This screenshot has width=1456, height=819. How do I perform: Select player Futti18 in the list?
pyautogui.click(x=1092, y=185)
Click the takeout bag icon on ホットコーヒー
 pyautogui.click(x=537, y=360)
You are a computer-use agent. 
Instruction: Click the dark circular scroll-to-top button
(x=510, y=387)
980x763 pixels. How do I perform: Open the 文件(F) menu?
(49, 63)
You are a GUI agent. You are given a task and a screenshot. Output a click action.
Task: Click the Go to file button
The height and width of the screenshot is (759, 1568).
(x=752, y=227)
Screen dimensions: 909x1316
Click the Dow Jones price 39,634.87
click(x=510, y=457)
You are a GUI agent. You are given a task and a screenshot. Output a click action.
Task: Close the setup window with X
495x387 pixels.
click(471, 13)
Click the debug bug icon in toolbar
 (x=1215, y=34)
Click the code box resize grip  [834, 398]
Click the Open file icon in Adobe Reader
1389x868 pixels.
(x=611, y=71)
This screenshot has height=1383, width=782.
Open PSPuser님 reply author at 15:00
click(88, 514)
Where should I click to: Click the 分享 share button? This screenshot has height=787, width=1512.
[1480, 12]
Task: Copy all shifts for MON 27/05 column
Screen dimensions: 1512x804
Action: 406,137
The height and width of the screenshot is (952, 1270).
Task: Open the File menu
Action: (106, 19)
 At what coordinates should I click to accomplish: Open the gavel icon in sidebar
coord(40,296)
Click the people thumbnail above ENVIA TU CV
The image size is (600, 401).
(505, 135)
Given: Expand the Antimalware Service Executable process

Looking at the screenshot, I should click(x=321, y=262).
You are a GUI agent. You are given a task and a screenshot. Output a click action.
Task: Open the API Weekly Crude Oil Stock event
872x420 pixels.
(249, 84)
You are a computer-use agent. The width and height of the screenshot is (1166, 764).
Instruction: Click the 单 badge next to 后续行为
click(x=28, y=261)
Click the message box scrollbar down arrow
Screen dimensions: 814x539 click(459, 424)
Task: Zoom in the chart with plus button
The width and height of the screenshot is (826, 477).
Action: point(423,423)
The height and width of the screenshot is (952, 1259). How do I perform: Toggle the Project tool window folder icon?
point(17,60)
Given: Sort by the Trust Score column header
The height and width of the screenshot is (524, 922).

....

**Given request**. Can you format every line of the listing above as a JSON list of strings, one string per line, leaving out the blank lines?

**Task solution**.
[
  "This screenshot has width=1456, height=819. How do I perform: Select player Futti18 in the list?",
  "pyautogui.click(x=1092, y=185)",
  "Click the takeout bag icon on ホットコーヒー",
  " pyautogui.click(x=537, y=360)",
  "You are a computer-use agent. ",
  "Instruction: Click the dark circular scroll-to-top button",
  "(x=510, y=387)",
  "980x763 pixels. How do I perform: Open the 文件(F) menu?",
  "(49, 63)",
  "You are a GUI agent. You are given a task and a screenshot. Output a click action.",
  "Task: Click the Go to file button",
  "The height and width of the screenshot is (759, 1568).",
  "(x=752, y=227)",
  "Screen dimensions: 909x1316",
  "Click the Dow Jones price 39,634.87",
  "click(x=510, y=457)",
  "You are a GUI agent. You are given a task and a screenshot. Output a click action.",
  "Task: Close the setup window with X",
  "495x387 pixels.",
  "click(471, 13)",
  "Click the debug bug icon in toolbar",
  " (x=1215, y=34)",
  "Click the code box resize grip  [834, 398]",
  "Click the Open file icon in Adobe Reader",
  "1389x868 pixels.",
  "(x=611, y=71)",
  "This screenshot has height=1383, width=782.",
  "Open PSPuser님 reply author at 15:00",
  "click(88, 514)",
  "Where should I click to: Click the 分享 share button? This screenshot has height=787, width=1512.",
  "[1480, 12]",
  "Task: Copy all shifts for MON 27/05 column",
  "Screen dimensions: 1512x804",
  "Action: 406,137",
  "The height and width of the screenshot is (952, 1270).",
  "Task: Open the File menu",
  "Action: (106, 19)",
  " At what coordinates should I click to accomplish: Open the gavel icon in sidebar",
  "coord(40,296)",
  "Click the people thumbnail above ENVIA TU CV",
  "The image size is (600, 401).",
  "(505, 135)",
  "Given: Expand the Antimalware Service Executable process",
  "Looking at the screenshot, I should click(x=321, y=262).",
  "You are a GUI agent. You are given a task and a screenshot. Output a click action.",
  "Task: Open the API Weekly Crude Oil Stock event",
  "872x420 pixels.",
  "(249, 84)",
  "You are a computer-use agent. The width and height of the screenshot is (1166, 764).",
  "Instruction: Click the 单 badge next to 后续行为",
  "click(x=28, y=261)",
  "Click the message box scrollbar down arrow",
  "Screen dimensions: 814x539 click(459, 424)",
  "Task: Zoom in the chart with plus button",
  "The width and height of the screenshot is (826, 477).",
  "Action: point(423,423)",
  "The height and width of the screenshot is (952, 1259). How do I perform: Toggle the Project tool window folder icon?",
  "point(17,60)",
  "Given: Sort by the Trust Score column header",
  "The height and width of the screenshot is (524, 922)."
]